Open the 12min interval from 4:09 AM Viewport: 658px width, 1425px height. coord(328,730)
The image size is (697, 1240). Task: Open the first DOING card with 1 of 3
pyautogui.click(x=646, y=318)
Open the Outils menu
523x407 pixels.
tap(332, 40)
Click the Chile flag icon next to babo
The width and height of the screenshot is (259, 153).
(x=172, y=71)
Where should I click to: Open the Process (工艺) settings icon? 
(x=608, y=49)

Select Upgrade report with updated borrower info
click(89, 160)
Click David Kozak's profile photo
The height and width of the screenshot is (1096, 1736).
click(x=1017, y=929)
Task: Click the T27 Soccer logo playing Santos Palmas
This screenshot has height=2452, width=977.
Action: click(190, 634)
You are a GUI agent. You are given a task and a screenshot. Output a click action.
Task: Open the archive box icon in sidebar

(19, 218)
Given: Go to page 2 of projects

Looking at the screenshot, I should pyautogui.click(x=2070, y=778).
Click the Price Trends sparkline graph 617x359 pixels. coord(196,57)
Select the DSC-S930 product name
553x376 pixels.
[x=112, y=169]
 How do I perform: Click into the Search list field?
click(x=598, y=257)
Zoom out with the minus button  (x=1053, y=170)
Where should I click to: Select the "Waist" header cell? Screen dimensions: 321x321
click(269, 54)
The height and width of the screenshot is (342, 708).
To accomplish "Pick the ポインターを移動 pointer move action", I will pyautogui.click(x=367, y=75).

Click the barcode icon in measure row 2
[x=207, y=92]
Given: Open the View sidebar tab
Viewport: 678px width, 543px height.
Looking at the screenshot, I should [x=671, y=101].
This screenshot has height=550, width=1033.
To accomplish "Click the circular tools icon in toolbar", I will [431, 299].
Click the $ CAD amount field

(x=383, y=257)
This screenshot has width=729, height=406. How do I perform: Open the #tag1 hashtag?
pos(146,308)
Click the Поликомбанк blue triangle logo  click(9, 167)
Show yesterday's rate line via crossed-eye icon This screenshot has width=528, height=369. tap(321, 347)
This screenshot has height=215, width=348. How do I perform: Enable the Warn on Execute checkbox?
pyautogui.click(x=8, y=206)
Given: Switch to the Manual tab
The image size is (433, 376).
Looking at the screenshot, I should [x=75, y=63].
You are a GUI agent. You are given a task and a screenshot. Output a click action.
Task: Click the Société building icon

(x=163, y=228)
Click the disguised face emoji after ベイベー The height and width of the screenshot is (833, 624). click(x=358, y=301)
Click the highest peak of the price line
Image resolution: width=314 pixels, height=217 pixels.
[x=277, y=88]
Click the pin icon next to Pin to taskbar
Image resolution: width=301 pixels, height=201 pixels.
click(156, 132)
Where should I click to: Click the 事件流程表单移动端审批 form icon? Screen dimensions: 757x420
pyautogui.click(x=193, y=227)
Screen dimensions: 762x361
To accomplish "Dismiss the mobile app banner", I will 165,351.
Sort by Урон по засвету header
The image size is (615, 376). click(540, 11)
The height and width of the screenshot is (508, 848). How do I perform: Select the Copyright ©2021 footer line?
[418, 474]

# # #

*What the exercise asks*
How many lines of the records above contain the word "Where"? Reply with the number alone.

*Correct response*
3